Hatırlarsanız Vijay’in denizin dibine battığını gördüğümüz sahnede tekrardan bir koza dönemine girdiğine şahit olduk. İlk kozasında yedi ay kaldıktan sonra, şahsi görüşüme göre, oldukça tırt bir güçle çıkan adamın tekrar bir kozaya girmesi oldukça ilginç. Tırt mı? Evet tırt. Tuhaftır ki, çok kısa bir süre boyunca kozada kalan diğer Inhumanlar’ın çok daha kaliteli güçlere sahip olduğunu gördük. Misal Gordon, -EA Games’in Marvel Nemesis Rise of the Imperfects oyunundaki The Wink’i anımsatıyordu bana dizi boyunca- etrafta Nightcrawler gibi bir oraya bir buraya ışınlanarak dolaşıyordu. Ya da Lincoln, adam bildiğiniz trafo gibi volta atıyordu ortalıkta…

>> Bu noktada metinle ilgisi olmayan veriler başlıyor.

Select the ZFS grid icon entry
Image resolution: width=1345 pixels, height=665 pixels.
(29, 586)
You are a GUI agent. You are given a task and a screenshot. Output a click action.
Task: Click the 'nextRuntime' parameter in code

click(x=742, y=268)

Ama Vijay’in yedi aylık o süreci her bir an gözümüze gözümüze sokuldukça, şahsen ben gücünü kullandığı dakikaları izlerken “Bu mu yani?” gibisinden tepki verdim. Ultra hızlı refleksler tarzında yorumlayabileceğim bir gücü olan Vijay’in, daha farklı bir şekilde karşımıza gelmesini beklerdim şahsen. O kadar heyecan kasıp, o kadar süre kozada kaldı deyip sonunda çok da şaşalı bir gücü olmaması beni biraz düşündürdü açıkçası.

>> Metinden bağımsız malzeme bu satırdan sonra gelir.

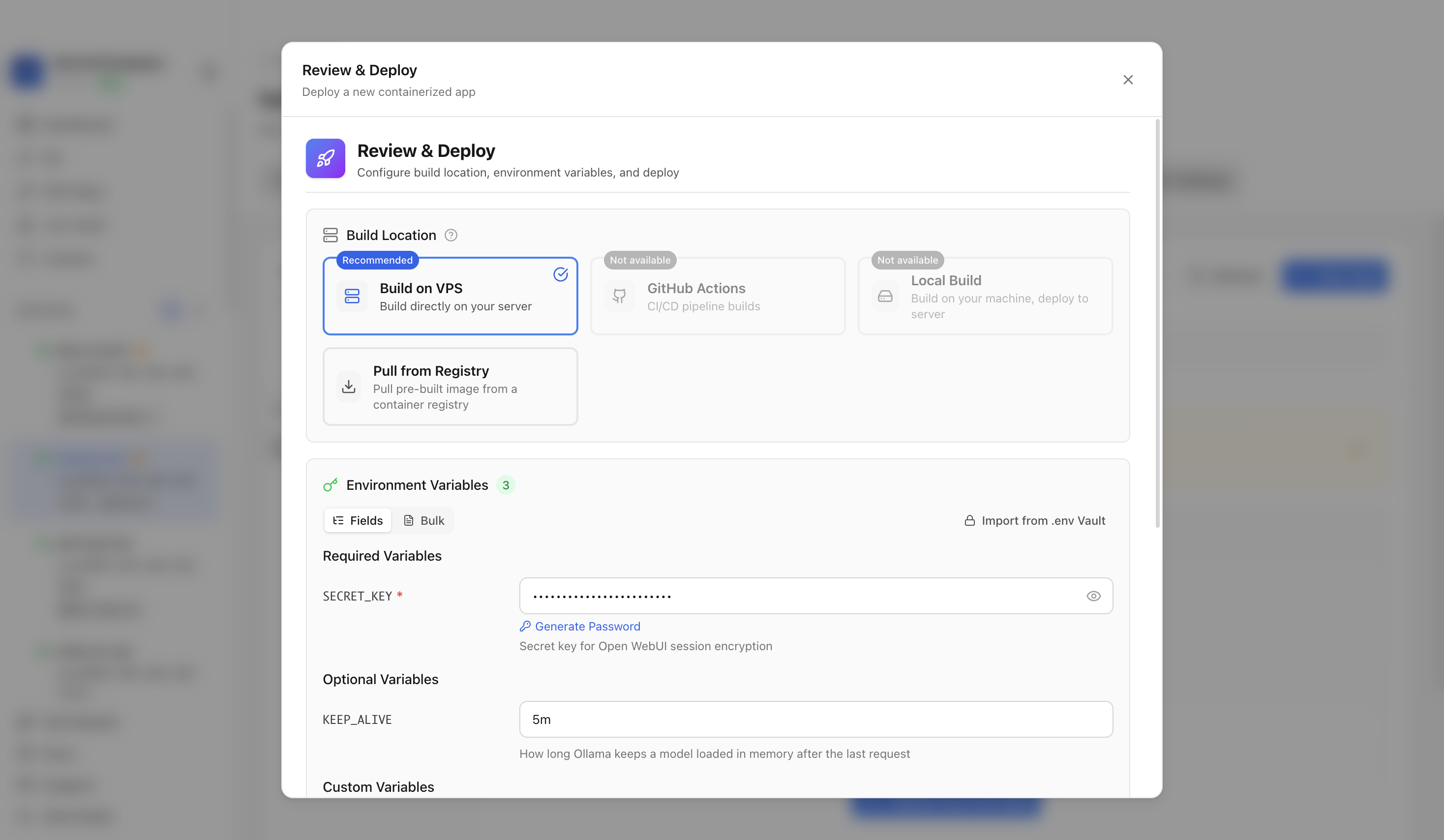Select the Pull from Registry option

pyautogui.click(x=450, y=387)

Tamam, kabul ediyorum: Kozada kalma süresiyle bu güçlerin net bir orantısı yok, hani olsa bile dizide böyle bir mesaj verilmedi sonuçta. Ama bir izleyici olarak o kadar uzun süre kozaya dayanmış birinin mutlaka daha değişik şeylerle karşıma gelmesini beklerdim. Bu konuda ne düşünüyorsunuz bilemem tabii ama ben buradan sonra birtakım soru işaretleriyle kalakaldım aslında.

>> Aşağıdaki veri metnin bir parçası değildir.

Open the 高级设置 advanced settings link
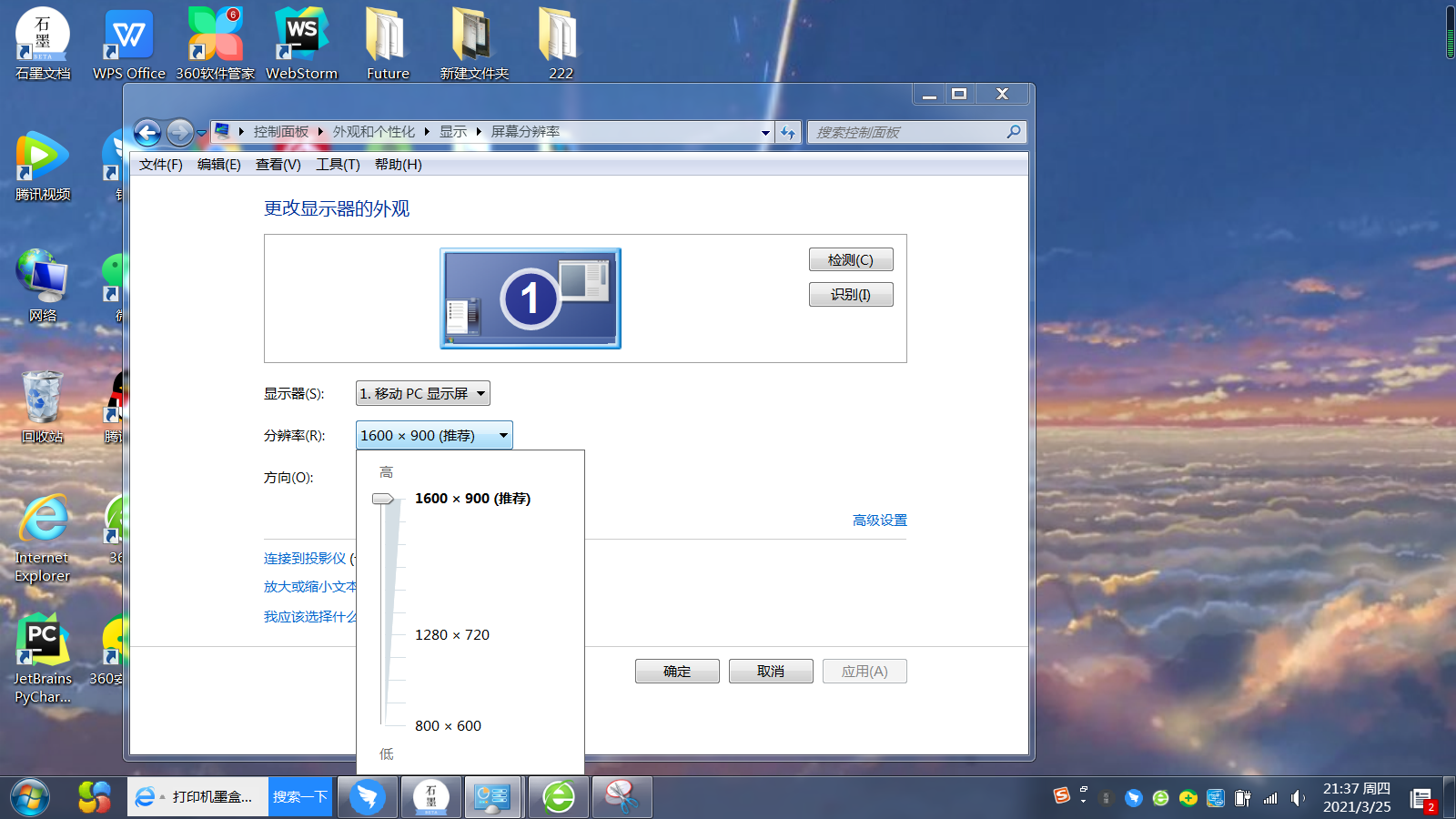Viewport: 1456px width, 819px height. (x=879, y=521)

Denize, ayağına ağırlık bağlayarak atılan Vijay’in tekrardan kozaya girmesinde bitiyor olayımız aslında. Bu adam nasıl oldu da tekrar kozaya girdi? Böyle bir şey mümkün mü? Girdiyse sonucu ne olacak? Bunlar güzel sorular, ki daha da önemlisi acaba asıl gücü o tırt güç olmayabilir mi? Böyle düşünmeme yol açan çok bir kanıt yok, sadece teorisel olarak yaklaşıyorum olaya ve elbette bende birtakım endişe yaratan noktaları birleştirerek bir şeyler yorumlamaya çalışıyorum. Yedi ay kozada kaldı, bana göre tırt bir güçle çıktı, sonra tekrar kozaya girdi… Peki ya sonra? Hala Vijay’in o kozadan sonrasını göremediğimiz için ve buna dair herhangi bir gönderme bile duymadığımız için şu an sadece havada kalmış bir takım hayran soruları bunlar. Ama bana kalırsa, Vijay’in asıl gücü sürekli olarak güç değiştirebilmek. Evet, evet; her bir kozadan farklı bir güçle çıkacağını düşünüyorum. Eğer gerçekten böyle bir olayı olursa, her çıktığı kozadan daha farklı bir konseptte karşımıza gelecek olan Vijay’in, bu işe alıştıkça daha da dirayetli biri olacağı yönünde bazı fikirlerim var. Ne kadar mantığa sığar bilemiyorum ama bu koza değişimi olayı bana “Neden olmasın?” diyebileceğim türden bir şeymiş gibi geldi.
Gerçekten de, neden olmasın? Girdiği ilk kozadan ultra çeviklikle çıkan adam, ikinci kozasından atıyorum görünmezlikle çıksa mesela? Bence böyle bir evrende pek de imkansız değil. Sonuçta tanrılar bile mevcut, daha ne? İlerleyen bölümlerde olur da böyle bir şey görürsek, ne tepki verirdiniz merak ediyorum doğrusu. İşte bu yüzden de size bu fikri sunmamın nedeni, üzerine yorum getirmenizi istememden geliyor. Bilmem, ne dersiniz?
Yazabildiğiniz her yerden yazın, çizin, üzerine düşünün, tartışın… Teoriler tartıştıkça değerlenir a dostlar, susmayın! Hadi bakalım, teori kuvvetlendirmenize/çürütmenize kuvvet!